Sepulang sekolah sore ini Kaella memang sudah berniat mengantar Mama ke bandara untuk penerbangannya ke Jerman. Seharusnya Haidar juga, tetapi sepupu lelakinya itu bilang sedang ada kerja kelompok —Kaella mana bisa percaya takhayul macam itu. Jadi hanya dia yang mengantarkan Mama.
"Kamu jangan males-malesan selama Mama nggak ada." Wejangan pertama saat Kaella menyalami tangan mamanya.
"Jangan kebanyakan main, jangan pulang larut." Pesan selanjutnya saat Kaella mencium pipi kanan dan kiri.
"Kalo bangun jangan kesiangan, entar telat mulu kamu ke sekolah. Pasti sering dihukum sama guru, ya?" Kaella hanya mengangguk saat memeluk mamanya.
"Itu Haidar bilangin jangan suka berantem. Kalau dia ada luka sedikit aja, kamu foto, kasih tau Mama."
"Siapp!" Amanat yang terakhir Kaella jawab dengan semangat.
Suara pemberitahuan keberangkatan pesawat menuju Jerman terdengar dan Mama bergegas, Kaella melambaikan tangan. Setelah memastikan sang ibu benar-benar menghilang, Kaella pergi keluar menuju tempat dimana mobilnya di parkir. Iseng, ia menelepon Gabriel. Kali saja cowok itu lagi senggang, dan Kaella bisa mengajaknya nonton bareng.
"Eh, wait, kayak kenal?" Seseorang menahan tangan Kaella yang akan masuk ke mobil. Mau tak mau cewek itu memutar badan. Pemuda tinggi dengan kaus navy dan topi hitam berdiri di depannya. Kaella sedikit familiar dengan wajahnya, namun tidak begitu ingat.
"Kaella, ya kan?"
Kaella mengerjap, mencoba mengingat. "Gilang?" tebaknya. Seketika pemuda itu tertawa.
"Njir, sejak kapan nama gue berubah jadi Gilang? Langga, Kael. Airlangga. Kafe, ingat?"
"Oh, iya!" Akhirnya Kaella mengingat lelaki yang pernah ditemuinya di kafe malam itu saat bersama Sera. Kaella tidak lupa, karena itu adalah malam dimana dia baikan lagi sama Gabriel.
"Well, dari sekian banyak tempat, nggak nyangka sih kita bisa ketemu disini. Nganter? Atau jemput?"
Dari gaya dan cara bicaranya, sebenarnya Langga ini bisa masuk kategori orang yang supel dan enak kalau diajak ngobrol, pasti bakal nyambung kalau nongkrong sama dia. Tetapi maaf, Kaella tidak minat untuk bercakap-cakap. Daripada humble, bagi Kaella tuh lebih ke ... so' asik.

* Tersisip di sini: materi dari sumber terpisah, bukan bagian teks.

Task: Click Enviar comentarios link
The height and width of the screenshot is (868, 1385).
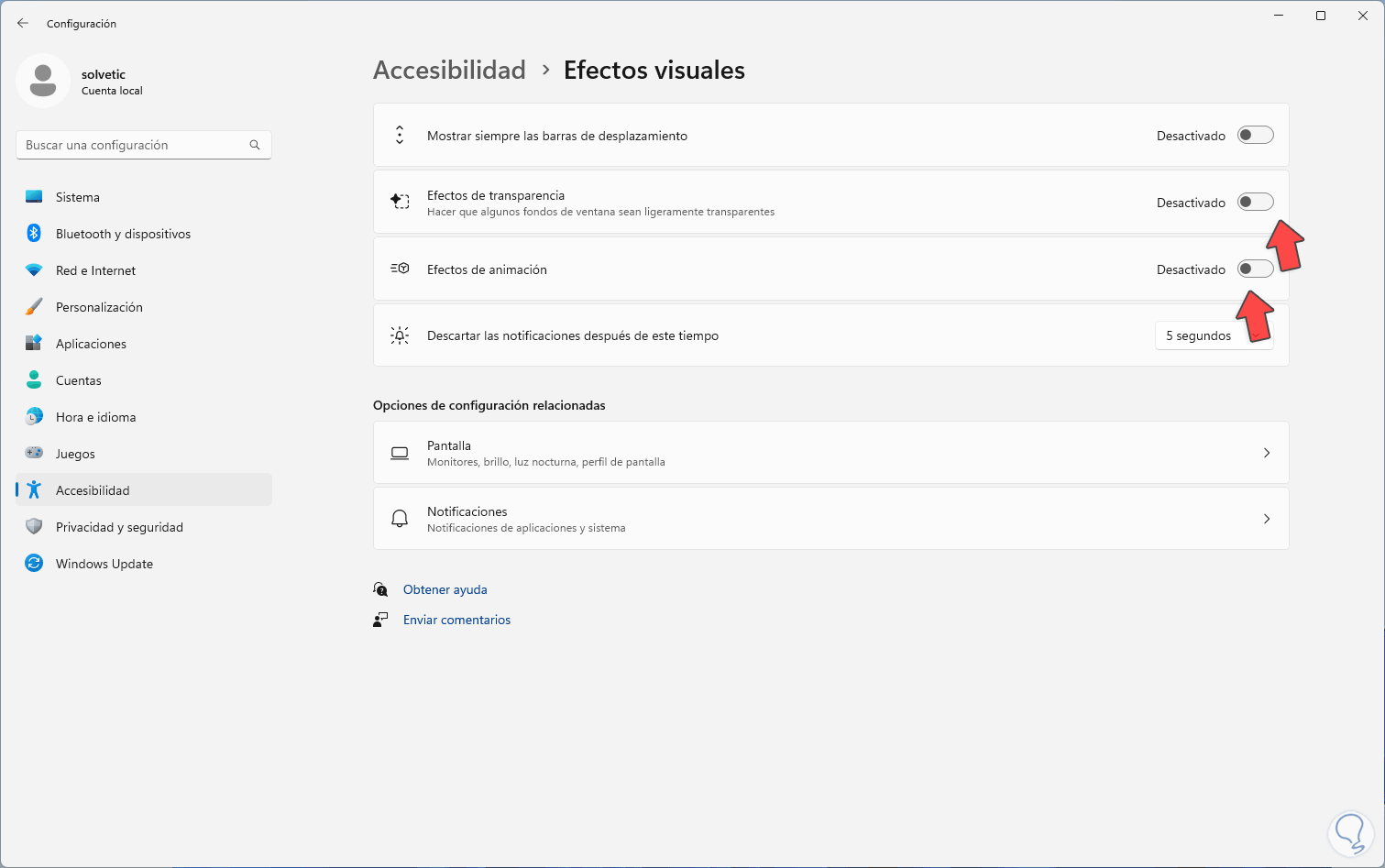Action: point(456,620)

"Nganter," jawab Kaella sekenanya. Lalu terdengar halo dari sambungan panggilan, Gabriel mengangkat teleponnya.
"Sama dong, gue juga, nganter bokap. Lo?"
"Kael, suara siapa?"
"Bukan siapa-siapa," Kaella menjawab Gabriel. Tetapi Langga malah mengernyit heran.
"Bukan siapa-siapa, tapi lo anter ke bandara?"
"Itu suara cowok."
Kepala Kaella mendadak pening. Tanpa sadar mendesis sambil melotot pada Langga, dan cowok itu mengernyit semakin dalam. Kaella menunjuk ponselnya untuk memberitahu kalau dia sedang menelepon. Barulah Langga membulatkan mulutnya sambil mengangguk. Lelaki itu membuat gerakan mengunci mulut.
"Lo lagi sama siapa?"
"Dibilangin bukan siapa-siapa. Cuma orang yang lagi lewat. Gue mau ngajak lo nonton, yuk?" Kaella segera mengalihkan pembicaraan. Jika pembahasan ini berlanjut, ekspresi wajah sangar Gabriel langsung terbayang di pikiran Kaella.
Gabriel tidak langsung menjawab. "... Gue ada urusan."
Harapan di wajah Kaella sirna seketika. "Jangan bilang mau berantem?"
"Nggak, bukan. Pesta peresmian. Sesuatu yang membosankan."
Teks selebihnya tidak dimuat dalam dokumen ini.